Protesters dubbed the building “Mandela Hall” in honour of the South African liberation leader during the 1985 student blockade. Echoing the 1985 protests, students who took over the building on Tuesday renamed it “Hind’s Hall” in honour of six-year-old Hind Rajab, who was killed alongside her family by Israeli forces in Gaza.
On Wednesday morning, police officers entered the campus, taking dozens of people into custody in the latest escalation between student-led, pro-Palestinian protests and law enforcement authorities.
That crackdown too, like the takeover of Hamilton Hall by students, is in keeping with the history of the building as an iconic protest venue at Columbia.


What is Hamilton Hall?
The hall was inaugurated in 1907 as a flagship building and still houses the dean’s office.
“This is a great day for the college,” Dean John Howard Van Amringe said at the time. “Our alma mater has a home of her own — a building more stately and beautiful, as of right it ought to be, more gracious and significant than any other on the grounds of the university.”
An outdoor sculpture of Alexander Hamilton, who became the first treasury secretary of the United States in 1789 and the founder of the US banking system, stands proudly at the entrance.
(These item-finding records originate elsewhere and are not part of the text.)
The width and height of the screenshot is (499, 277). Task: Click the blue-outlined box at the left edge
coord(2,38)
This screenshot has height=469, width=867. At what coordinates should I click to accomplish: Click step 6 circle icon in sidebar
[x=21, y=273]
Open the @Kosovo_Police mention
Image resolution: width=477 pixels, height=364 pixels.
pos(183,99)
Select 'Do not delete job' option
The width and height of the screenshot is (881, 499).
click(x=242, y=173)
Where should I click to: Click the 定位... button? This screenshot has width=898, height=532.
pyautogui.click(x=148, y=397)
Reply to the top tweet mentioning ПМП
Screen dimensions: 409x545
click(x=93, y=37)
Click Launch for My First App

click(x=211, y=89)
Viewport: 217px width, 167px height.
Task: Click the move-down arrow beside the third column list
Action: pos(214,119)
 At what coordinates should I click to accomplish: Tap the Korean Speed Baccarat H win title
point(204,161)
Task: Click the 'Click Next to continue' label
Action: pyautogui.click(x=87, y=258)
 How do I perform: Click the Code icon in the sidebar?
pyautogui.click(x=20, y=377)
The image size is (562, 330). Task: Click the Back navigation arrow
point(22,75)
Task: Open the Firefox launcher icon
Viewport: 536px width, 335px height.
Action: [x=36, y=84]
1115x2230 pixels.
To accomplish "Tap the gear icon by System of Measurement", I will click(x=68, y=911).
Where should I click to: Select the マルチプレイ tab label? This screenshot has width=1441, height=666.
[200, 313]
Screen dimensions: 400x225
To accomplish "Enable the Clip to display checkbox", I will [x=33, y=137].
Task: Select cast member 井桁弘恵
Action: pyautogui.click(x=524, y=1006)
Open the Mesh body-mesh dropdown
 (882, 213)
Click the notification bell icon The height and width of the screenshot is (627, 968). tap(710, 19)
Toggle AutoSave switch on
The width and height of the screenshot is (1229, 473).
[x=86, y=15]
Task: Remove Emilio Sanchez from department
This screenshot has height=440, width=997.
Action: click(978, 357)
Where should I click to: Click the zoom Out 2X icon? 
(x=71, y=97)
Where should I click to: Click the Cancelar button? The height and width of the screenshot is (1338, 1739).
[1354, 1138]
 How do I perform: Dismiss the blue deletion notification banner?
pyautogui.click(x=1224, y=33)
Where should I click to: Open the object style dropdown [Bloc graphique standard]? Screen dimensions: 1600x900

Hamilton is generally depicted as an abolitionist. However, some research suggests his antislavery credentials may have been inflated.
Alongside four department offices — Germanic Languages, Slavic Languages, Classics, and Italian Languages — it houses the Center for Race and Ethnicity.
A renovation that began in 2000 brought about a new Center for the Core Curriculum, home to the Literature Humanities, Contemporary Civilisation, Music Humanities, Art Humanities and Major Cultures departments.
When have Columbia students occupied Hamilton Hall before?
1968: Vietnam protests
In April 1968, Hamilton Hall was the first of five buildings to be taken over by students protesting against the Vietnam War.
Demonstrators barricaded themselves and prevented acting dean Henry Coleman from leaving his office for one night.
By April 30, a week after the protest started, police officers cracked down on the protesters, entering the building through underground tunnels and forcefully clearing the students.
More than 700 people were arrested, one of the largest mass detentions in New York City history. At least 148 people were injured as some were hit with nightsticks and dragged out, according to the student newspaper.
The protests resulted in the university cutting ties with a Pentagon institute doing research for the Vietnam War and led to reforms favouring student activism.